Juan Rivera Reyes. Director del I.E.S. Gran Capitán
Publicado en abril de 2017 en el Número 4 de la edición impresa
Para un profesor, tutor o directivo, el problema no está en actuar cuando se ha logrado identificar en la escuela un caso con victima/s y agresor/es. Nuestro miedo es que esa situación esté ocurriendo y pase desapercibida, teniendo en cuenta que el docente suele tener un contacto de sólo una hora diaria con ese nutrido grupo de adolescentes que cursan la ESO en el grupo “X” y que es el alumnado quien mejor conoce la realidad interna del aula y que la información que nieguen es clave.

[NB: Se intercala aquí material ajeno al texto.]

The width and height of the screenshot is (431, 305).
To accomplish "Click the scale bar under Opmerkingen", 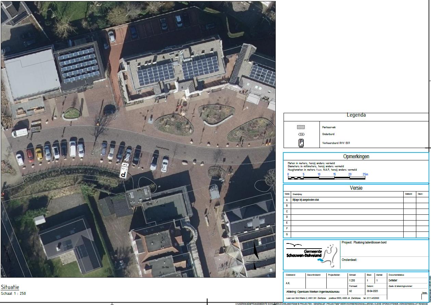I will [326, 178].
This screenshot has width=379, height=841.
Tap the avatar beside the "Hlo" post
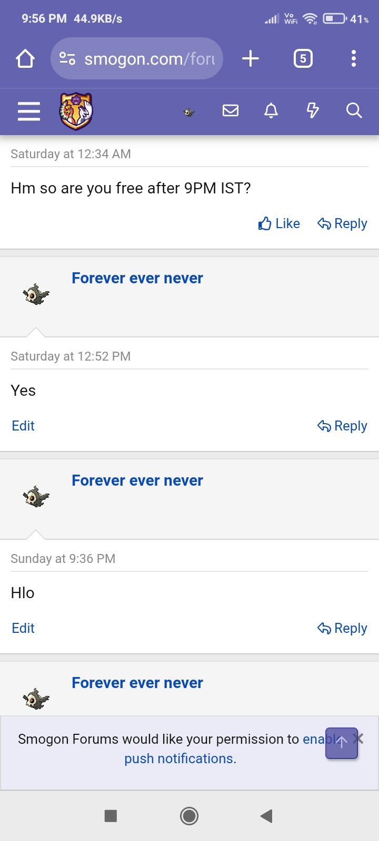pyautogui.click(x=36, y=496)
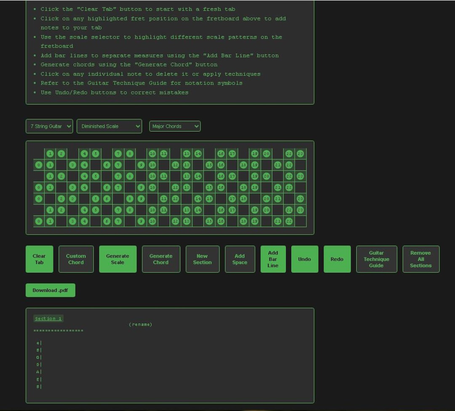Toggle fret 10 note on the second string

coord(152,165)
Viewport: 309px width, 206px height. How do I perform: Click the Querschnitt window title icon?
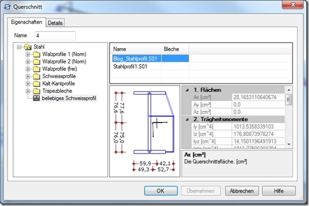[7, 7]
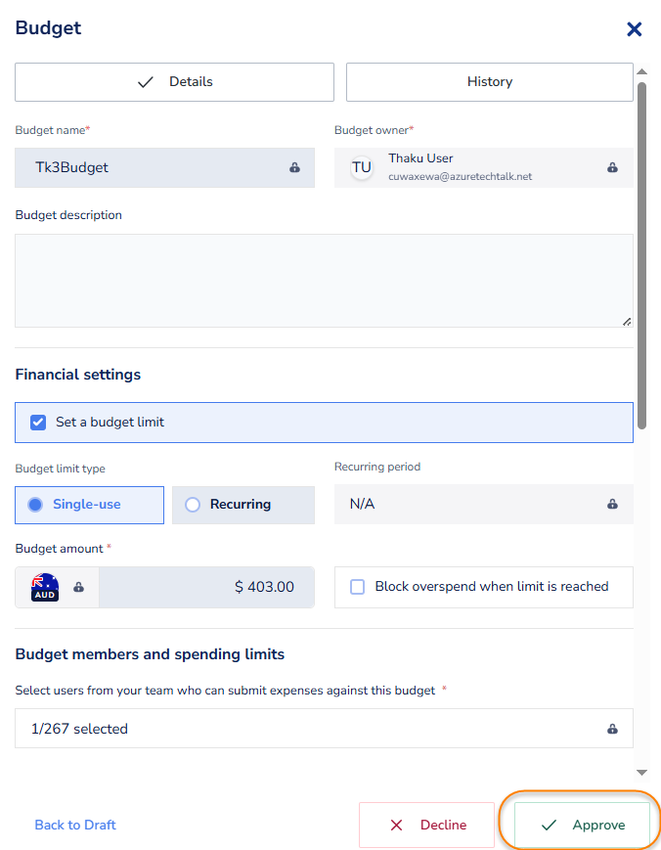Click the lock icon in Budget name field
Viewport: 661px width, 850px height.
click(x=294, y=167)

El objetivo siempre es que a la primera señal se ponga en marcha el protocolo previsto, el cual es garantista por exhaustivo. Algo lógico cuando debe conjugarse la severidad y corrección de la conducta disruptiva con la presunción de inocencia. En ese momento toda la comunidad escolar pasa a conocer la situación y, en circunstancias normales, la labor de zapa de los progenitores del acosador -a poco que tengan la mínima conciencia cívica- debería servir para fundir la bola de nieve antes de que se convierta en un alud imprevisible. Por desgracia, a veces no es así y los “falsos positivos” no ayudan a la tarea.
Actualmente merecen una especial atención el auge del “ciberacoso” o de los acosos por la identidad sexual de cualquier alumno o alumna. Este último caso se vive con extrema angustia por parte de las personas afectadas. La mejor prevención aquí es la de normalizar la vivencia. Dar visibilidad en el espacio común diluye el conflicto. No hablo desde la teoría, sino desde la experiencia puesta en marcha en nuestro centro educativo, gracias al empuje del alumnado integrado en la LGTB y el profesorado implicado.
L.H.H. 17 años. Distrito Norte.
Con 13 años mis compañeros de clase empezaron a meterse conmigo. Tampoco sé muy bien el motivo exacto. Se reían de mi forma de ser, pero no sé qué era en concreto lo que les parecía divertido. Pero lo convertían en mofa, haciéndome querer huir del instituto todos los días. Un día, en el recreo, sin venir a cuento uno me tiró una piedra y me rompió la ceja. Tuve suerte que no me diera en el ojo. A partir de ese momento fue cuando los profesores ya entendieron que no eran imaginaciones mías ni que fuera porque yo no sabía relacionarme con mis compañeros. Mis padres fueron al instituto e intervino hasta el inspector. Ya era casi final de curso. Aquel año lo perdí. Me levantaba aterrado de pensar que tenía que ir al instituto. Les decía a mis padres que me dolía la barriga, o la cabeza, o que no había dormido. Cualquier cosa antes que entrar en la clase y saberme humillado sin que los profesores hicieran nada.
T.R.P. 16 años. Distrito Poniente.
Teresa es la madre. Nos cuenta que su hija está fatal en su instituto. Según le dice, varias compañeras le han puesto un mote y están todo el rato metiéndose con ella. En el centro le decían que esas niñas no eran problemáticas, pero, hace dos meses, antes de navidad, finalmente hicieron un informe en el que reconocían el acoso, para lo que adoptaron las medidas que hay previstas. Teresa lamenta que a las acosadoras no les pasa nada. De hecho, el alumno-tutor se lo han puesto a su hija, en vez de que sean las acosadoras las que estén vigiladas. Ahora estamos planteándonos cambiar de instituto para el curso que viene. Pero este curso será interminable para su hija, quien, además, no está rindiendo académicamente y corre el riesgo de tener que repetir. Nos cuenta que es una situación que no desea a nadie.